Kanda, semplicemente, non sopporta le
persone deboli.
Ma
Allen, sorprendentemente, sa quello che fa, e le sue prediche sono quasi sempre
dirette a Johnny; poche volte si accanisce su Kanda,
che di solito si tiene in disparte, con i nervi a fior di pelle e una cappa di
aura omicida che si allarga nell’ambiente circostante.
(Perché
Allen sa che, tra i due, Johnny è quello con meno speranze di sopravvivere se
si trovasse coinvolto in prima persona nella guerra, e il senso di colpa
probabilmente ha già preso a consumarlo).
E
mentre continua a scoraggiare Johnny, Kanda spera
solo che Allen non sia così stupido da credere che, una volta convinto Johnny
ad abbandonarlo, lui lo segua a ruota per automatica conseguenza.
Ma
c’è qualcos’altro, nelle occhiate che Allen gli lancia di straforo mentre
discute con il topo di laboratorio, che Kanda non
riesce a comprendere. È come se Allen avesse paura di affrontarlo, non sapesse
da dove cominciare, volesse dirgli qualcosa ma si tirasse sempre indietro
all’ultimo momento; Kanda si sente solo più
disorientato, ed ha l’ormai radicata impressione di non conoscere appieno quel
nuovo Allen, che qualcosa in lui sia irrimediabilmente cambiato, e Kanda non riesce a capire se per il meglio o per il peggio
– e non è mai stato un ottimista.
“Non
potete fare nulla contro Apocrifo. Lui è… non potete.”
L’idiota
si lamenta incessantemente, come una madre fin troppo premurosa sull’orlo di
una crisi di panico. Parla spesso di Apocrifo. Kanda
preferirebbe essere cieco davanti alle sue reazioni, ma Allen sembra soffrire fisicamente quando lo nomina. Il suo
corpo inizia ad essere scosso da impercettibili tremiti, e i suoi pugni si
stringono con tale ferocia che le sue nocche si tingono di bianco, e
nell’intera stanza i battiti del cuore di Allen paiono rimbombare come tamburi
di guerra. Kanda preferirebbe non vedere, non notare,
perché non sa come reagire: non è questo l’Allen che conosce, che non si lascia
scoraggiare o intimidire da nulla, nemmeno dal diavolo in persona che minaccia
di strappargli il cuore. Questo è solo un ragazzo che ha vissuto troppe
disgrazie per la sua età e che ha paure così grandi che queste sfuggono al suo
controllo – probabilmente, la differenza sta nel fatto che Allen ora sa per
certo come ognuna delle sue paure sia pienamente capace di conquistarlo.
E
in tutto questo, Allen lo guarda.

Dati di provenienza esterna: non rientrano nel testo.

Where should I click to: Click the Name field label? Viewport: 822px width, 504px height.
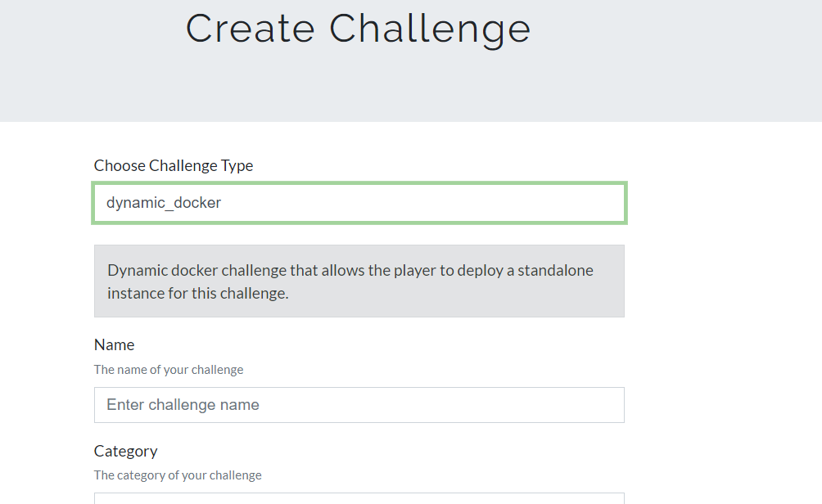coord(115,344)
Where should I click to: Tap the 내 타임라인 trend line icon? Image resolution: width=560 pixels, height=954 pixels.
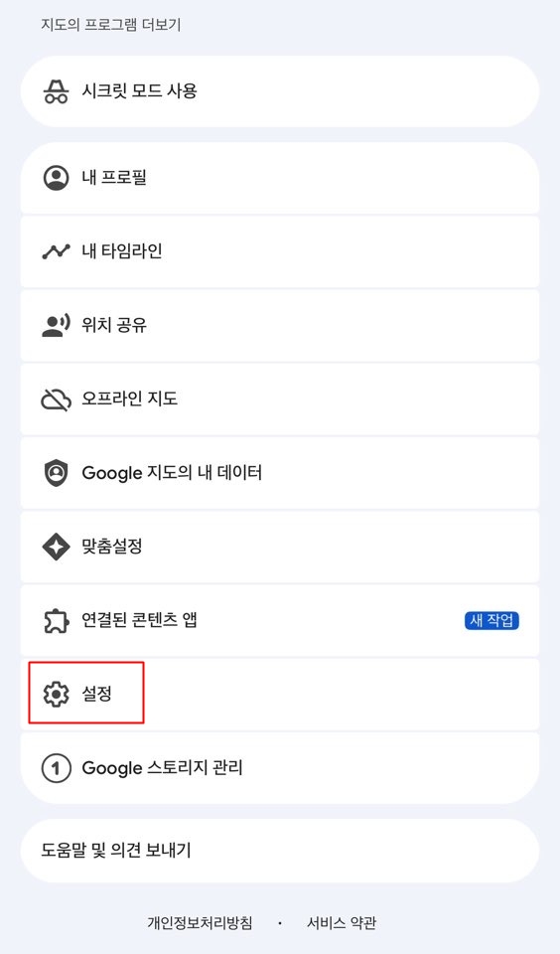click(56, 251)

Lo fissa inamovibile, come se volesse fondere
il suo viso con la sola intensità dello sguardo, e Kanda
capisce che quell’avviso è diretto a lui, un chiaro avvertimento che spicca
come uno squillo di tromba nel silenzio che normalmente Allen gli riserva. ‘Neppure tu potrai sconfiggerlo,’ sembra
dirgli, ‘è qualcosa che sta al sopra di
tutti noi, ci ucciderà tutti’.
A
questo punto, solitamente, Kanda distoglie lo sguardo
e sbuffa sonoramente, Allen s’acciglia e si fa più rumoroso.
Ma
la cosa che Kanda trova particolarmente divertente, e
allo stesso tempo irritante più che mai, è che non una volta Allen ha loro detto esplicitamente di andarsene. Li
avvisa, li minaccia, li accusa di ogni possibile idiozia, preme vilmente sui
loro punti deboli sperando di aprire in loro la breccia dell’istinto di
sopravvivenza e spingerli a voltargli le spalle di loro iniziativa e scappare
lontano da lui. È sempre un ‘perché’, ‘non dovevate’ e ‘lasciatemi andare’ dopo l’altro, ma mai ha pronunciato quel singolo ordine,
quella richiesta, che servirebbe per farli allontanare. E Kanda
osserva con pena quei momenti in cui Allen riesce quasi a dirla, quella parola,
perché ce l’ha pronta sulla punta della lingua da giorni, e ogni singola volta,
il suo sguardo inevitabilmente si perde nel vuoto, e la parola gli muore tra le
labbra, non detta per l’ennesima volta.
Perciò
una sera, Kanda si premura di aiutarlo a mettere le
cose in chiaro.
“Stammi
a sentire, mammoletta,” dice, con la rabbia repressa
a malapena e le sue dita piacevolmente strette attorno al sottile collo di
Allen. Gli mancava la sensazione.
“Kanda, ti prego, smettila…!”
“Tu
zitto, bamboccio,” ringhia Kanda con cattiveria,
senza distogliere gli occhi ardenti dal viso impassibile di Allen che, zitto ed
immobile contro la parete spoglia della stanza, ricambia lo sguardo con finta
freddezza.
“Forse
tu non sai,” sibila veemente, stringendo la sua presa alla gola dell’altro.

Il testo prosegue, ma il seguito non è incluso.